IH544 cam bearing installation

Another try, logged in this time.

Got my reman cam and a new front cam bearing (same part number as the spun one). It slides smoothly onto the front bearing surface of the cam. The shop manual just tells me to drive it in with the special IH tool which of course I don't have. I put the cam in the engine, slid the bearing over the cam (right way around, with the holes lined up), and set about to drive the bearing in with a wooden block and a mallet. Got it started and found that the camshaft wouldn't turn and that the amount of force that appeared to be needed to drive the bearing further seemed excessive. I don't want to crumple the bearing or end up with the cam siezed in the engine. How should I proceed?
 
If you have a response to John's post, please reply to this message instead of his top message. We are having a technical difficulty with his post. Replies to this will work though.

Sorry for inconvenience.
Chris
 

It may already be too late. In beating it in, if you got off-kilter a little bit, you galled the bearing surface of the cam shaft.
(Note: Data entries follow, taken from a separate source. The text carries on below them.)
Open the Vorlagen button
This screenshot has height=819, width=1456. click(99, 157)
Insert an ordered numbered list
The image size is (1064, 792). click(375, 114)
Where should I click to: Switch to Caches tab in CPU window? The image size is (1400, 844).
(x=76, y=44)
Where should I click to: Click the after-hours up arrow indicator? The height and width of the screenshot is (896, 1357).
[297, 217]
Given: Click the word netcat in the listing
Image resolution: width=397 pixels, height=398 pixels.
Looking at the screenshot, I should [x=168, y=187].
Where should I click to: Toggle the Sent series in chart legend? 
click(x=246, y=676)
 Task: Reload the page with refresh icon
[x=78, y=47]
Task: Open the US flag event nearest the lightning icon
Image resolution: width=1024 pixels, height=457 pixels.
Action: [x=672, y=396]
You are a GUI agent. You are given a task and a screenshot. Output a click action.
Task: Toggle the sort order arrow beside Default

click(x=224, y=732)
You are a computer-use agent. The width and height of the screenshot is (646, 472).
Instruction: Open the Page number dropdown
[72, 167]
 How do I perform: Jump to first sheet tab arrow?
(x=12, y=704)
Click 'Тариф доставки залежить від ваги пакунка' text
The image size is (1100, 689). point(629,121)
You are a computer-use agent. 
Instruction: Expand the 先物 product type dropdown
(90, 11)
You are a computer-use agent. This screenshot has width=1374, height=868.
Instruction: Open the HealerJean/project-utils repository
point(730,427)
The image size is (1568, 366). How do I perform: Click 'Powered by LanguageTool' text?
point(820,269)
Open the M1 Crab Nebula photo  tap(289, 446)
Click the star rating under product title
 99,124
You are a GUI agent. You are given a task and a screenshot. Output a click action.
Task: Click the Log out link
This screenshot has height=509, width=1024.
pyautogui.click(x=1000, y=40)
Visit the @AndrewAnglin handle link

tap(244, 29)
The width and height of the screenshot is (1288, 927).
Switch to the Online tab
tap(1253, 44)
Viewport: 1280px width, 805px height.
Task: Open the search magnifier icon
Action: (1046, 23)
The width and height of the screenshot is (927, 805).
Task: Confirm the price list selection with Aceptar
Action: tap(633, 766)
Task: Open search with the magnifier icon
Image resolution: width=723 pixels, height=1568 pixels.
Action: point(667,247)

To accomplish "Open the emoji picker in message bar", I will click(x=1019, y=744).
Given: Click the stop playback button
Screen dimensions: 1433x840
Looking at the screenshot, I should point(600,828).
They make cam bearing installation tools, which you should be able to rent at AutoZone or NAPA. It's a rather long shaft with various cones and threaded parts that you can use to press cam bearings in place.
 
> It may already be too late. In beating it in, if
> you got off-kilter a little bit, you galled the
> bearing surface of the cam shaft.

No damage. The bearing surface of the camshaft is unmarked and the bearing still runs smoothly on it. I didn't "beat" it. I tapped it with a mallet but stopped as soon as was obvious that this approach wasn't working.

> They make cam bearing installation tools...

Yes, I'm aware of that. The shop manual tells me to use one, but then it tells me to use a special tool for every third procedure.

> ...which you should be able to rent at AutoZone
> or NAPA.

The nearby NAPA doesn't have one and the nearest Autozone is about 100 miles away.

Thamk you.
 
You shold have your local auto machine shop to install that bearing and then they will probably need to hone the bearing for clearance. Hal
 
Thank you for your kind suggestion, but I have neither money nor time to hire the work done. I'm not rebuilding this engine. I'm repairing it so that I can get it back to work. I've fabricated a bearing installation tool with which I am going to install the brearing tomorrow.
 
Take a steel plate and put it insde the block behind the journal in the block for the cam bearing and place another on the outside of the block with the bearing lined up in place and with a bolt you can pullit in without damage to either the bearing or the cam and just stack washers up if the threads aren't long enough to pullit fully into place. much better than tring to drive it and can be controlled for tension then just slip the cam in.The plates will obviously need holes drilled in them for the bolt probably about a 3/4 or 5/8 would be big enough and if your worried about alignmentuse pipe sections over the bolt to fill the void in the bore just be sure they are shorter than the journal thickness.
Hope this helps. I've pulled many a seals and bearings into place this way.
 
> Your engine oil pressure is determined by close
> tolerances on the cam bearings.

Only if they are so loose that the pressure cannot reach the 38 psi limit set by the oil pressure regulator.
 
You've described approximately what I intend to do. I've got the tool mostly finished. I cut a circular groove the diameter of the bearing in a square of 3/4" plywood. I then used the same tool to make a plywood disk that just fills the bearing. The two pieces will be glued and screwed together and then drilled out to 3/4 or 7/8. I will screw a 7/8 washer to the disk end (the "inside"), back up the square of plywood (the "outside") with a stack of washers, put something (haven't decide what yet: depends on what's in the scrap pile) across the inside of the block, slip the bearing onto the disk, and crank it in with a bolt, a nut, and a couple of wrenches. I will, of course, make sure the holes are lined up and it's right way around.